The result is nearly four hours of music for the long-anticipated, now critically praised, “Snyder cut”: what Holkenborg calls “my Mount Everest in film scoring” — his longest-ever score and one that calls upon all his skills from his years as an electronic-music producer, his 1980s and ’90s work with world music, and his love of classical orchestration.

“This score is extra-personal and extra-intense for me,” says Holkenborg. “The fans made this happen,” he adds, referring to internet demand for Snyder’s original after the much-maligned box office disappointment of Whedon’s 2017 “Justice League.” Holkenborg never saw that one, out of loyalty to Snyder, with whom he has now done six projects including “300: Rise of an Empire” and the forthcoming “Army of the Dead.”

Working alone in his studio for eight months during the pandemic, the composer says, “I had time to really look at my strengths. I wanted to create a score that was going to show my full spectrum without losing a distinctive throughline: strong thematic statements, orchestrational and electronic colors, an arc of four hours that needed to be properly filled.”

One of Snyder’s only specific requests was for “a national anthem” for the Justice League, and Holkenborg delivers a rousing, heroic theme as the team comes together. He wrote new themes for most of the characters, including an especially evocative one for Wonder Woman featuring wordless vocals by Iranian soprano Delaram Kamareh; a delicate piano and strings treatment for the tormented Cyborg; a huge brass signature for Aquaman; and dark, clashing, atonal sounds with “a crazy choir from hell” for supervillains Steppenwolf and Darkseid. Batman gets a new theme (for “a dark, bad-ass m.f.,” Holkenborg says) while Superman’s theme from “Man of Steel” returns.

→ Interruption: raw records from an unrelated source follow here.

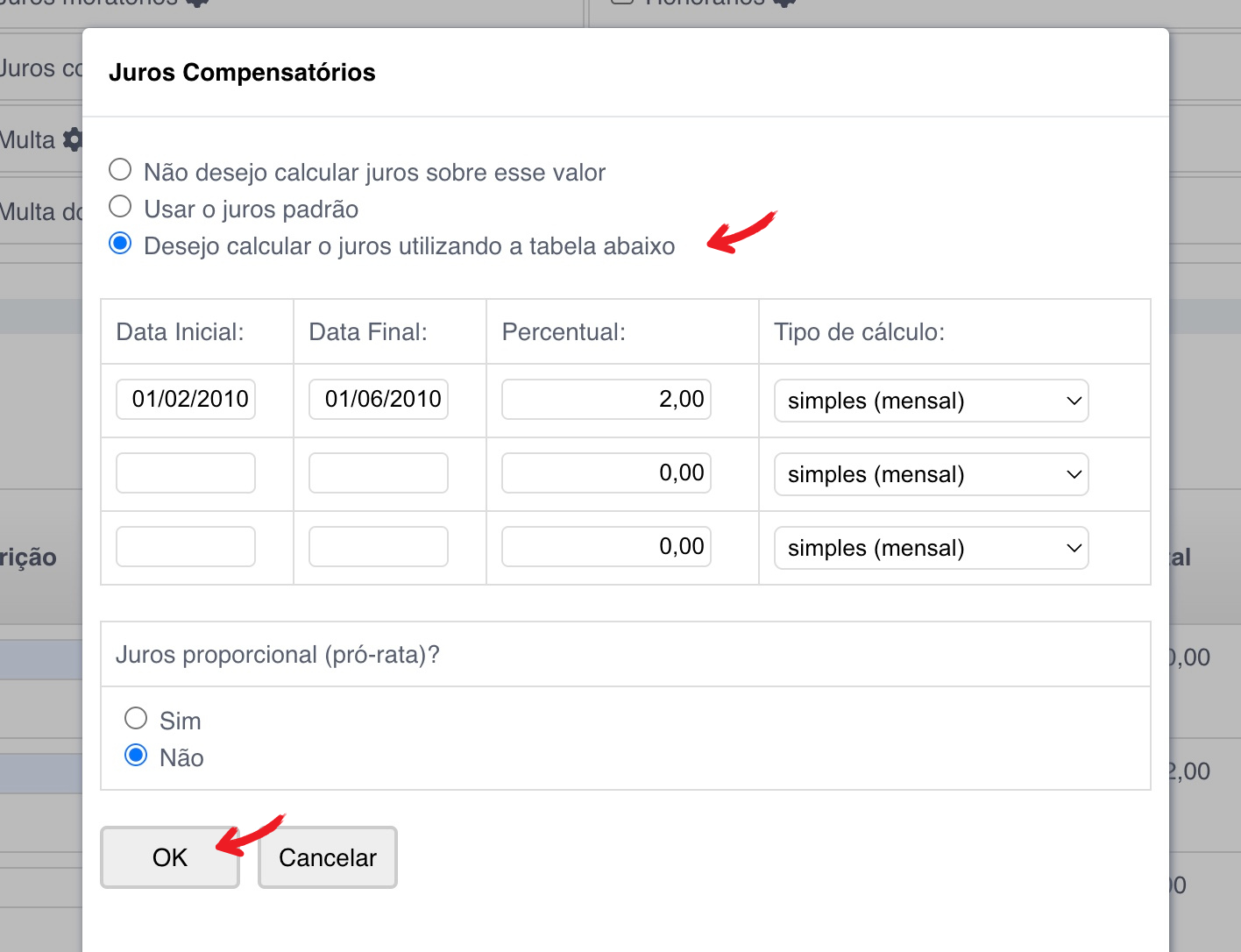
Task: Click the Data Inicial field showing 01/02/2010
Action: pyautogui.click(x=186, y=400)
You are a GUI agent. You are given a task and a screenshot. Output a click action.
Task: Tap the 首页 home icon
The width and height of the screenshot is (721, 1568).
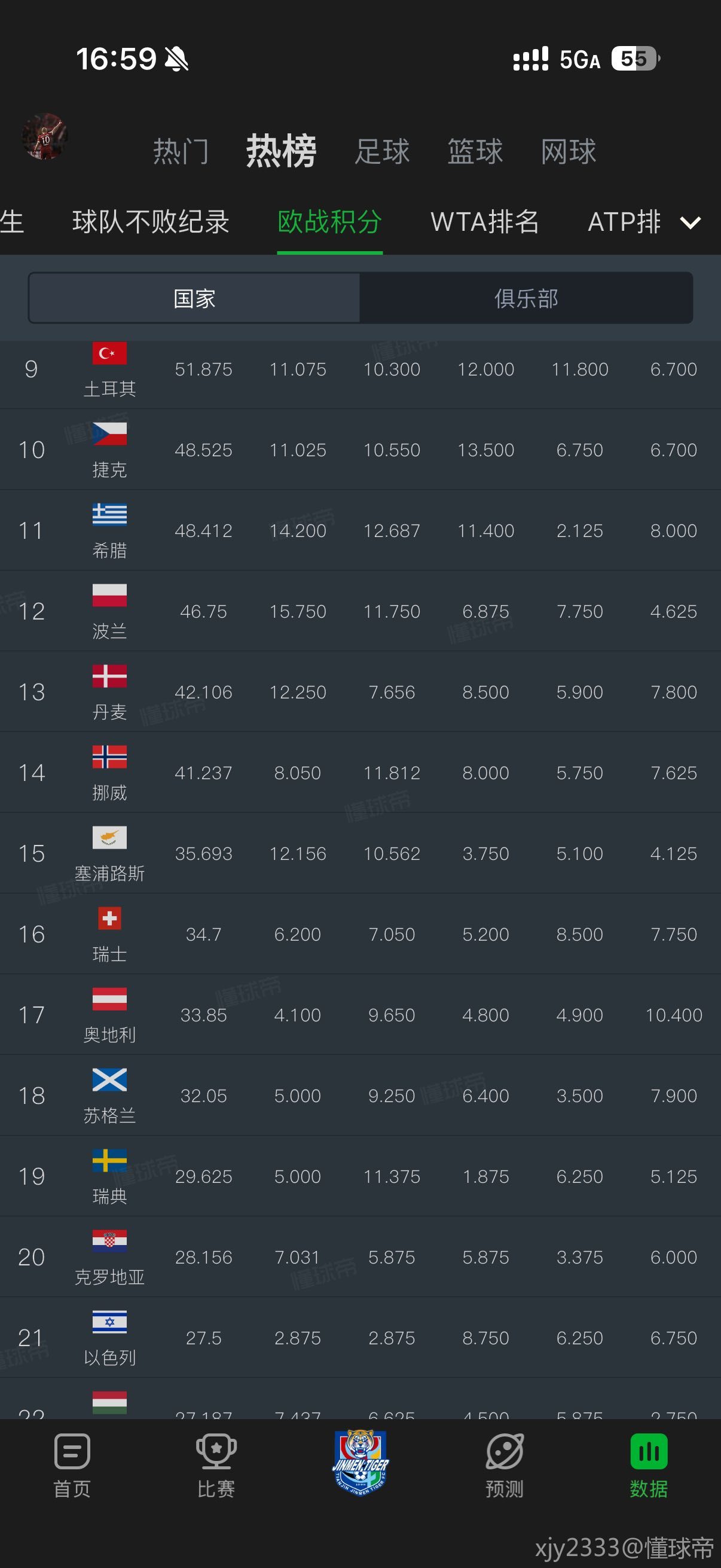point(72,1452)
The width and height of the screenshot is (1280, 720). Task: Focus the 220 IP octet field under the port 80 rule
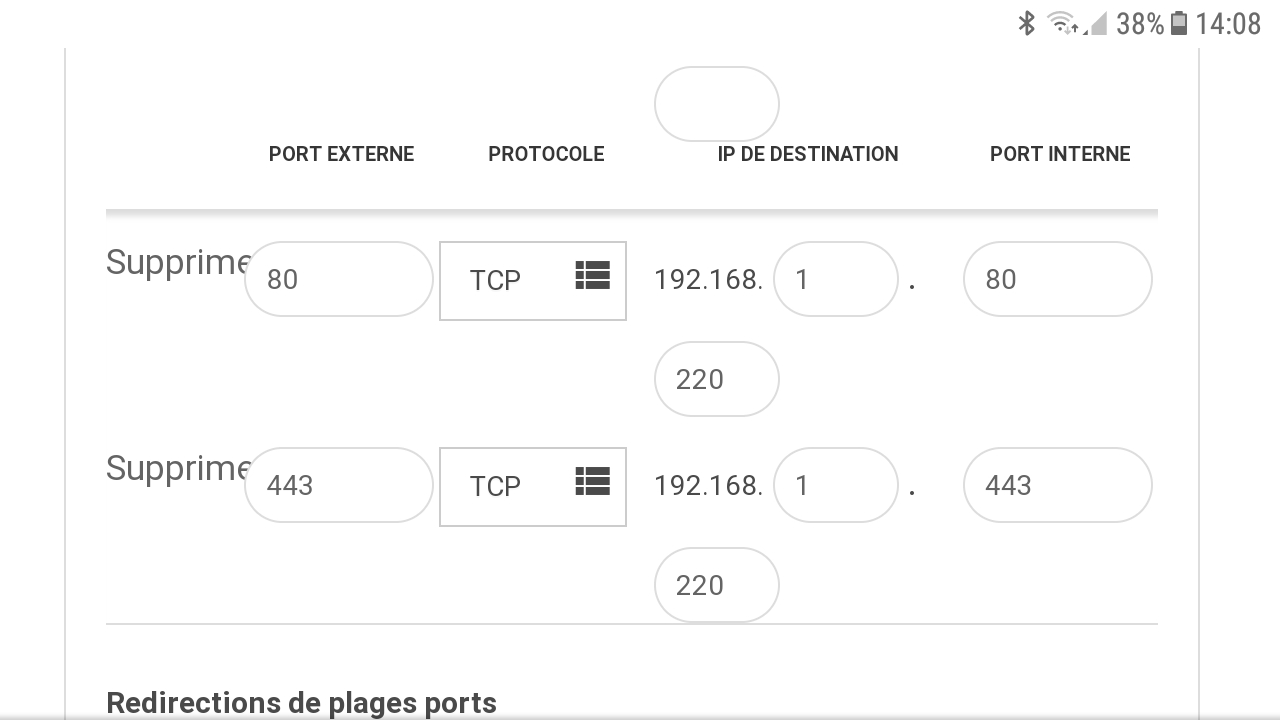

While the composer created most of the score in his private studio, using “two small synths, some percussion, one bass, one guitar and a few pedals,” he did require nearly 60 London musicians for the string and brass elements. Warner’s WaterTower Music is releasing the entire four-hour score along with the movie, a rarity in the soundtrack world.

And Holkenborg isn’t done with world-shaking battles: He also wrote the score for “Godzilla vs. Kong,” which HBO Max will unveil March 31.